One of the film’s characters is a watermelon elephant creation known as a Watermelophant. To help promote the movie and the good cause it supports (the movie’s produce partners are helping to solve hunger by donating thousands of pounds of fresh produce to families and children in need), this year’s Watermelon Carving Contest includes a “Best Watermelophant” category.
Turns out, carving a Watermelophant isn’t as tricky as you might think. I recently gave it a shot and I’m happy to share the step-by-step experience with the photos below.

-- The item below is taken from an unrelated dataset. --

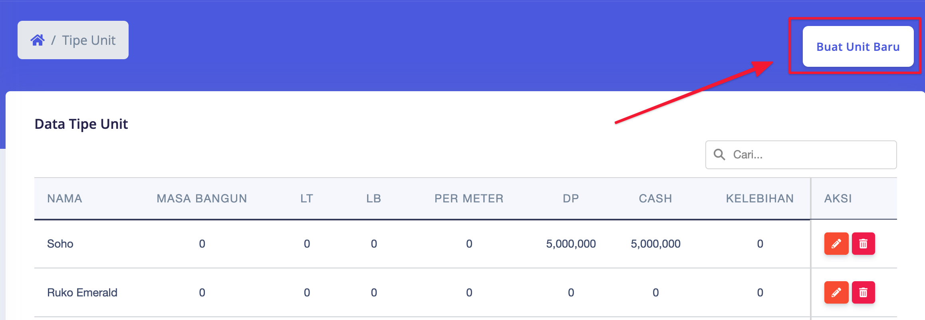Image resolution: width=925 pixels, height=320 pixels.
Task: Click the home icon in breadcrumb
Action: point(38,40)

Like any carving, start with one clean, relatively blemish-free watermelon. The key part of that formula is the clean watermelon. Before cutting into any watermelon, you should wash it thoroughly in the sink (or wipe it off if it doesn’t fit in the sink).
The only cut you have to make in your Watermelophant is the mouth. As you can see in the image at the top of this entry and the image above, the cut looks simple, but the angles make it a little trickier than you might think. Take your time, and you should be okay!

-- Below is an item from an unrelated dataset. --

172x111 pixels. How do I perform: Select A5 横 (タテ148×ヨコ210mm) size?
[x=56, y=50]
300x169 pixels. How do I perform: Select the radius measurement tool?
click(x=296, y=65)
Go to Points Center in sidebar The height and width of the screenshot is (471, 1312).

You have a couple options when it comes to cutting the Watermelophant’s trunk and ears. You can cut them from watermelon rind or you can create them using other materials. If you’re using rind, you’ll need a second watermelon. As you can see above, I carved the trunk of my Watermelophant from rind.
After you attached the trunk, you’ll need to attach the ears and eyes. For the ears, I used construction paper. If you have large leaves, those are even better. The eyes, placed relatively close together just above the trunk, are a pair of blueberries affixed with toothpicks.
Finally, your Watermelophant needs teeth. If you have real watermelon seeds (feel free to buy a packet of seeds if you need to), you can use those. I couldn’t find real seeds, so I cut my seeds from black construction paper. I think that method works even better than real seeds, because paper sticks easily to the wet watermelon flesh, and I’m not sure if I would have had the same success with the real thing.
And there you have it — a Cloudy with a Chance of Meatballs Watermelophant!